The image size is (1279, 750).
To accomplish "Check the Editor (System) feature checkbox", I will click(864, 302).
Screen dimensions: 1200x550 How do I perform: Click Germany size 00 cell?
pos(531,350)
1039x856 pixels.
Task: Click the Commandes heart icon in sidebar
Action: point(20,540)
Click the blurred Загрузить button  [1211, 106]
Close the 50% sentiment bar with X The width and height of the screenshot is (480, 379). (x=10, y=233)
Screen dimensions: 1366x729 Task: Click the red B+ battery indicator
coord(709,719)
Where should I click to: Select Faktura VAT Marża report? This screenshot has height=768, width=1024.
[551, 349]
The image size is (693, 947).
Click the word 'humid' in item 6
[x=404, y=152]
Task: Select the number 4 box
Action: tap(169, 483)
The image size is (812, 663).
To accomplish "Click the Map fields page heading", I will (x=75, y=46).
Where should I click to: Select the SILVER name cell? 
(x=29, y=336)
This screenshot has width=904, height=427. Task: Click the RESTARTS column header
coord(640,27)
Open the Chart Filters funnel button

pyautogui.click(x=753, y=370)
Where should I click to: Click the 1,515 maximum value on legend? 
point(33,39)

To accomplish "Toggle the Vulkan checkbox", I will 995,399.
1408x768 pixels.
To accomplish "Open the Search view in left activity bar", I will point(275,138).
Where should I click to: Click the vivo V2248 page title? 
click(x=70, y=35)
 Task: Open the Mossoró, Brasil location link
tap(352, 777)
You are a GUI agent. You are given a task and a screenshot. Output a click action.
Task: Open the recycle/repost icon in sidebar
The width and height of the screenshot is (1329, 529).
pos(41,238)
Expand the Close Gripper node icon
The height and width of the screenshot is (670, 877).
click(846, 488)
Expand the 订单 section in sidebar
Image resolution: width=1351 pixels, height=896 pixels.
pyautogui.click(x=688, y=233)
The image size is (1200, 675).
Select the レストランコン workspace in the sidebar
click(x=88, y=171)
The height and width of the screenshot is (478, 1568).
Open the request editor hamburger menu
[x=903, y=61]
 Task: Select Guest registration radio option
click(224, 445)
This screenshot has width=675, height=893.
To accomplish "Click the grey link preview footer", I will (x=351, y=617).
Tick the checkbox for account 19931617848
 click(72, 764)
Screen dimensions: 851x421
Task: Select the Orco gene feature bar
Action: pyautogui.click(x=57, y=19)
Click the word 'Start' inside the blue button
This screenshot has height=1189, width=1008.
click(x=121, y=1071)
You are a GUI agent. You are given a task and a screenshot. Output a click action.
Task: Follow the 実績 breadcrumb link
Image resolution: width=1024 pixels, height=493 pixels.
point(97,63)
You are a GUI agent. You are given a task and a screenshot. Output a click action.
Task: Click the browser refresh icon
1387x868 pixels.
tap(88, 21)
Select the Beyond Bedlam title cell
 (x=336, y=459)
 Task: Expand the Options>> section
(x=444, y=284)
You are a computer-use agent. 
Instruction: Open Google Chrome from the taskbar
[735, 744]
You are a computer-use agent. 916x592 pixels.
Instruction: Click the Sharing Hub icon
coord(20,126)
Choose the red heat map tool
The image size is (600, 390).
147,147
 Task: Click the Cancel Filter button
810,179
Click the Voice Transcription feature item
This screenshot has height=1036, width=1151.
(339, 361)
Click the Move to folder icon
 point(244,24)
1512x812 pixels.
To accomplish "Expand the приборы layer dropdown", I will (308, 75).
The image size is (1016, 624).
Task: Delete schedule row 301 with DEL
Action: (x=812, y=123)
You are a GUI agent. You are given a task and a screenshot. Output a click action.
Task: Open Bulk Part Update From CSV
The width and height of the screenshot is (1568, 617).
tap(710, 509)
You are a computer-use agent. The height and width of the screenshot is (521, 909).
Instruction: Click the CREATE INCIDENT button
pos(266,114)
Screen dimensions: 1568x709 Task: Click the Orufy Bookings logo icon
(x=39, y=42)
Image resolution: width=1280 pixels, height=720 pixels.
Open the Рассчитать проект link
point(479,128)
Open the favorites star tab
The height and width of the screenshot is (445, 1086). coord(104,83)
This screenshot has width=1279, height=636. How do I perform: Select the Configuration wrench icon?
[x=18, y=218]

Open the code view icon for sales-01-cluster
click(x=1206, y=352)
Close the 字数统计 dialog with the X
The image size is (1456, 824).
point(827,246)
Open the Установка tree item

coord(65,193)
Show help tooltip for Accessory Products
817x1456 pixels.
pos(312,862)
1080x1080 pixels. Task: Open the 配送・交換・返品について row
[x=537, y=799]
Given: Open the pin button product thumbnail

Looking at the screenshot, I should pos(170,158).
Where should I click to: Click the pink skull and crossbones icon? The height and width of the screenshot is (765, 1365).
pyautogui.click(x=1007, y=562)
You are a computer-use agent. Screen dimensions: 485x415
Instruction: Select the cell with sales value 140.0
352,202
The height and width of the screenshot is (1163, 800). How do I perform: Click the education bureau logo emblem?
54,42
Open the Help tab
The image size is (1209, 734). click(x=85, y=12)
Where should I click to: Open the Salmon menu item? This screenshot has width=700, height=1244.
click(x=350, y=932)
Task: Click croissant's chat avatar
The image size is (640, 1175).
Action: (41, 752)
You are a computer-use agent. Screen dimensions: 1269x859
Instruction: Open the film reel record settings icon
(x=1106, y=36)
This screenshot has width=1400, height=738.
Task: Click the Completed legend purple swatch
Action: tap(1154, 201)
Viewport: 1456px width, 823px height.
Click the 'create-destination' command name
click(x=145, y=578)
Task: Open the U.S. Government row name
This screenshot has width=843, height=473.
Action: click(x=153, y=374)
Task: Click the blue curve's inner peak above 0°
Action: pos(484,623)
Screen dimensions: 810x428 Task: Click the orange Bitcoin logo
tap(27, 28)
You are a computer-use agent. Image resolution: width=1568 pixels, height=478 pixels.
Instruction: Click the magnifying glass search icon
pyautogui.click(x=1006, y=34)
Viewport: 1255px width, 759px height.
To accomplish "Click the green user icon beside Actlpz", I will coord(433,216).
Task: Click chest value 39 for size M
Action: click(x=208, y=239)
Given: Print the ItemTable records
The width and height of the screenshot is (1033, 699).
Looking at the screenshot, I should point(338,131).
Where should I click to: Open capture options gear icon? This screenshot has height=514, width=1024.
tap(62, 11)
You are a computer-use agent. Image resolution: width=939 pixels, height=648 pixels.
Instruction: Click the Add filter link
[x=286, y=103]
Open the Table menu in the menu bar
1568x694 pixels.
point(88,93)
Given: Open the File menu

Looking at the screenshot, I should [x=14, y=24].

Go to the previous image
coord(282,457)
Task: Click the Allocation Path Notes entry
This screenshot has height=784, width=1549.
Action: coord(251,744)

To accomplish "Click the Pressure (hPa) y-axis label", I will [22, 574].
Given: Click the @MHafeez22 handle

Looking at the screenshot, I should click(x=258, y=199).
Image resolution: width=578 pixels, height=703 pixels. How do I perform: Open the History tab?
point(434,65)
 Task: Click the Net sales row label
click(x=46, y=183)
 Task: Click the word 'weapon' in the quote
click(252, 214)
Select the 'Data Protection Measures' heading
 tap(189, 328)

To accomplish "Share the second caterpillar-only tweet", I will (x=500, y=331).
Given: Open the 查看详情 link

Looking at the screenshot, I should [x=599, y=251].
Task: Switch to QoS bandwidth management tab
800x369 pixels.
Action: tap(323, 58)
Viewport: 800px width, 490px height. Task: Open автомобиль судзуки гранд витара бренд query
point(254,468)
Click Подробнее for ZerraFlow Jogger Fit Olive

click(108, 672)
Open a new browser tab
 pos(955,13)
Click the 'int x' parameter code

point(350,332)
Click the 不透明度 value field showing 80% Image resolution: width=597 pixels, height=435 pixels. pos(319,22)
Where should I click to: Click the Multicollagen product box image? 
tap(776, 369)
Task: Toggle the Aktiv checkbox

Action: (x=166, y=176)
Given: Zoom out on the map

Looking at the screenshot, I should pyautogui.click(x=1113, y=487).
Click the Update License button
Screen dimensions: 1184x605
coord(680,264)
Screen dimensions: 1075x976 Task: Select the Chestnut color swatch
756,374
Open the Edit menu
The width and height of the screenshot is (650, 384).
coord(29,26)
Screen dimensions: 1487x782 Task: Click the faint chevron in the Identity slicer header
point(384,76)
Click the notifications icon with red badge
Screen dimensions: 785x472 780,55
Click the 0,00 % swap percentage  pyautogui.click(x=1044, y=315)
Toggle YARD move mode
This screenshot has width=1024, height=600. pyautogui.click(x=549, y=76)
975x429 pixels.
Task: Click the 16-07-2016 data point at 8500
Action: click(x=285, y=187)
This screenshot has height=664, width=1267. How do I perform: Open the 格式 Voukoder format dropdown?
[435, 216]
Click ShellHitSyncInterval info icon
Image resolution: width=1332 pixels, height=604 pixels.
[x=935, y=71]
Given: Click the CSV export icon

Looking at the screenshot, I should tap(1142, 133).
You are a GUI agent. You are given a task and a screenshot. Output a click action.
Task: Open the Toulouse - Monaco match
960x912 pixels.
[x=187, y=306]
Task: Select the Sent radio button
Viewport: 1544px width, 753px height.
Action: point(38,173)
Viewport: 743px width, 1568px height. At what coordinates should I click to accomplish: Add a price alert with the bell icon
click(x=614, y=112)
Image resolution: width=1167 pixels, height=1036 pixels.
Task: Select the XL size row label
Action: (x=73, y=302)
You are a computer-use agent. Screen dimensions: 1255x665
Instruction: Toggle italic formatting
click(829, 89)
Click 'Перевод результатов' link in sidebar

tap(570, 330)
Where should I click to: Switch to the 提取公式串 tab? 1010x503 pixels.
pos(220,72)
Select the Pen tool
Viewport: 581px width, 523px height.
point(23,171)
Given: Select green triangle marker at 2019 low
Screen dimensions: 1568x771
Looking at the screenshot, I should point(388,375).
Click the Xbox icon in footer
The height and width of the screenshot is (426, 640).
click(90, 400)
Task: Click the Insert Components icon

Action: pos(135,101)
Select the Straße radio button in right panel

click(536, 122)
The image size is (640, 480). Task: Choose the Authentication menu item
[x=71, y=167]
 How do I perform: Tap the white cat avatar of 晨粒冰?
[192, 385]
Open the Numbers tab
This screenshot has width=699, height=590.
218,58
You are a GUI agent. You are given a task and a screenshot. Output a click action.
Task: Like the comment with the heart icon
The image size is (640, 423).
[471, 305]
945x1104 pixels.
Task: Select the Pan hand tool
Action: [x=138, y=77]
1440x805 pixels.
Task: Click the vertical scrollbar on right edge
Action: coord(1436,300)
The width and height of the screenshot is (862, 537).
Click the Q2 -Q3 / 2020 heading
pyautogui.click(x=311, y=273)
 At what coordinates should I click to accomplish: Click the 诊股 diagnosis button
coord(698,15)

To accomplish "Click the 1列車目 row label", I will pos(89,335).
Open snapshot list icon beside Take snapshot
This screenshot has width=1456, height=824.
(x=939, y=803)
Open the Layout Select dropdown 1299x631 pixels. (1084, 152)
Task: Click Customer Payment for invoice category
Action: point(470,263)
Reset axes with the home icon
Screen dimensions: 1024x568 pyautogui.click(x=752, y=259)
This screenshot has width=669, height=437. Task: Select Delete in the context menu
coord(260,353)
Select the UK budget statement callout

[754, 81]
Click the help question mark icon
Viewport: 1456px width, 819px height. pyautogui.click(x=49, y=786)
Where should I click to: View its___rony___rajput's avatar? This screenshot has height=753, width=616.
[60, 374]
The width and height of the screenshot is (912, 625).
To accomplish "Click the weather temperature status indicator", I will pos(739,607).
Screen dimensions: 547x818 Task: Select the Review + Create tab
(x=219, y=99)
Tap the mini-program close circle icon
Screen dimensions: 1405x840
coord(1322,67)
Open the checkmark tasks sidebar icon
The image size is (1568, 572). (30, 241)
☆ ☆ ☆ ☆ ☆ ☆ ☆
The problem
Only lines holding the string "computer" are wanted; gather each one from the entries above.

Result below
You are a computer-use agent. 
You are a computer-use agent. 916x592 pixels.
You are a computer-use agent. The height and width of the screenshot is (521, 909).
You are a computer-use agent. Screen dimensions: 485x415
You are a computer-use agent. Screen dimensions: 1269x859
You are a computer-use agent. Image resolution: width=1568 pixels, height=478 pixels.
You are a computer-use agent. Image resolution: width=939 pixels, height=648 pixels.
You are a computer-use agent. Screen dimensions: 1255x665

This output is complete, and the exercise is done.